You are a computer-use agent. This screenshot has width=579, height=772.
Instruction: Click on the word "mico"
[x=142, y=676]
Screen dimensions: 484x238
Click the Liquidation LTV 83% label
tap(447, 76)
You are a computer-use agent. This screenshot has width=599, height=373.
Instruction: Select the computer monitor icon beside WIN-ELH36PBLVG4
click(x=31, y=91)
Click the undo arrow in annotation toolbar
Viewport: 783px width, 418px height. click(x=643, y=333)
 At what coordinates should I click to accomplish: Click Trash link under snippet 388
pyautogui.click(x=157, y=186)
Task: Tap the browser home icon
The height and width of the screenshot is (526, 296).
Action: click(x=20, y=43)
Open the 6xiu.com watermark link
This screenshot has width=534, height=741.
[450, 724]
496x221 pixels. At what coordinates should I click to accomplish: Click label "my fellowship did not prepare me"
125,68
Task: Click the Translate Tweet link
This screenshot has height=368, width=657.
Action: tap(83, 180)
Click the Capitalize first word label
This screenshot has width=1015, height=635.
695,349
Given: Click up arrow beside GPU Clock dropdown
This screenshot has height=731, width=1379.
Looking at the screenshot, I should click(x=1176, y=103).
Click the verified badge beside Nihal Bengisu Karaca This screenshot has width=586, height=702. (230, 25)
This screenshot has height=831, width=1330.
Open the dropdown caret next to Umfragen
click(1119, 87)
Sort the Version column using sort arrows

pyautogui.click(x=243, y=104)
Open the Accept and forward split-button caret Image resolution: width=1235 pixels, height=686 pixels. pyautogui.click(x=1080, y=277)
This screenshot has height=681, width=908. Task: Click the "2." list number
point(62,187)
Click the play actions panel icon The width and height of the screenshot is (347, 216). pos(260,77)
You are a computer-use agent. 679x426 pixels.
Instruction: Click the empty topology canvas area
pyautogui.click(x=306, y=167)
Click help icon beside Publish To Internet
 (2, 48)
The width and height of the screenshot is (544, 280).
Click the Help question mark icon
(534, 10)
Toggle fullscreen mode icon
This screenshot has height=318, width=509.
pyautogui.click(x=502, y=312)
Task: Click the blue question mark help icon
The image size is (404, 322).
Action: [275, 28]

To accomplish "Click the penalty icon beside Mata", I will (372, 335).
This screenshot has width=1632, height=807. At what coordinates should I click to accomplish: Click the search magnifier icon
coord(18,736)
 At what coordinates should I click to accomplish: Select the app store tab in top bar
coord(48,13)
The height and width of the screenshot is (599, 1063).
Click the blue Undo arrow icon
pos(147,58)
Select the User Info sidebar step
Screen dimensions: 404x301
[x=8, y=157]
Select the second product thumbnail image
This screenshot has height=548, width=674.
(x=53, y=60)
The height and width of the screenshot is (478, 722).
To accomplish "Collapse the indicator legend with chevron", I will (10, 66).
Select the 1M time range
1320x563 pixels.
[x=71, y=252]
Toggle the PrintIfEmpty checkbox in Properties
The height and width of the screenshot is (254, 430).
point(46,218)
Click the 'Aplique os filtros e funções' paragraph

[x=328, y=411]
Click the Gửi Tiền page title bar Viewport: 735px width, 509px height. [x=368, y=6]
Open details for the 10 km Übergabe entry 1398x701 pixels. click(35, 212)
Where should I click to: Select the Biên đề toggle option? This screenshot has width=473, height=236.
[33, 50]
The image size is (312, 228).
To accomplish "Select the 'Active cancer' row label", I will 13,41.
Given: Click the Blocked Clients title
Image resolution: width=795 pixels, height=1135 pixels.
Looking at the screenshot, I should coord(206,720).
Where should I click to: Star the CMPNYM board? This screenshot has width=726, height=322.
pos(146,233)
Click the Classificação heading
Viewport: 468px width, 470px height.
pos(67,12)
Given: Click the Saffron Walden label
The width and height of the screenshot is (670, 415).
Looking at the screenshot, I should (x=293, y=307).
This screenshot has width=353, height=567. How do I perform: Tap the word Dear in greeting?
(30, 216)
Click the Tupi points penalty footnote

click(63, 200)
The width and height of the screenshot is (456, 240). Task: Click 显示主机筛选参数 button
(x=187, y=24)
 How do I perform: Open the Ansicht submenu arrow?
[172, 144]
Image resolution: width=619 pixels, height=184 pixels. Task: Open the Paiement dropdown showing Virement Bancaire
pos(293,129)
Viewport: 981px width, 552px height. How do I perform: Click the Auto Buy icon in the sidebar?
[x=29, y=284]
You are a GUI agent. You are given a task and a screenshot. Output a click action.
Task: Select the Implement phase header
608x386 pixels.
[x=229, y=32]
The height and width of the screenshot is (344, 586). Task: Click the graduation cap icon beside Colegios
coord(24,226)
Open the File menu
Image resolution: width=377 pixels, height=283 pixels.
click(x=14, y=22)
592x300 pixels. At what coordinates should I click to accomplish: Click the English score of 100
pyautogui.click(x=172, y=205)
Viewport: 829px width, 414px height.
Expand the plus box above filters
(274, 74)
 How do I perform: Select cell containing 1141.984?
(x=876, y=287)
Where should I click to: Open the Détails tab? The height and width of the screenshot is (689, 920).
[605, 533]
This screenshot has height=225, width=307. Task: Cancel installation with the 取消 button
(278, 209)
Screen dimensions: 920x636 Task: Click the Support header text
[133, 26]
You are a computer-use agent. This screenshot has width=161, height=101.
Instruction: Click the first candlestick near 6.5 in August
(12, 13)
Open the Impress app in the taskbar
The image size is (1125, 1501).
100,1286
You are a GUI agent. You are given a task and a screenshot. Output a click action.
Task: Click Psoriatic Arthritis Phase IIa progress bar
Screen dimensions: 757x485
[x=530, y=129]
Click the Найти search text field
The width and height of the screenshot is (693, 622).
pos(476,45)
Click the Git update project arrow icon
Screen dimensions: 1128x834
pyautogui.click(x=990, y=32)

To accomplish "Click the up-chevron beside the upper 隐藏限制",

**INSTRUCTIONS TO FOLLOW:**
Taking the material above, extract exactly and only the lines from the line with "Instruction: Select the" to the line with "Task: Tap the browser home icon", inclusive of both.

**FINISHED TASK:**
Instruction: Select the computer monitor icon beside WIN-ELH36PBLVG4
click(x=31, y=91)
Click the undo arrow in annotation toolbar
Viewport: 783px width, 418px height. click(x=643, y=333)
 At what coordinates should I click to accomplish: Click Trash link under snippet 388
pyautogui.click(x=157, y=186)
Task: Tap the browser home icon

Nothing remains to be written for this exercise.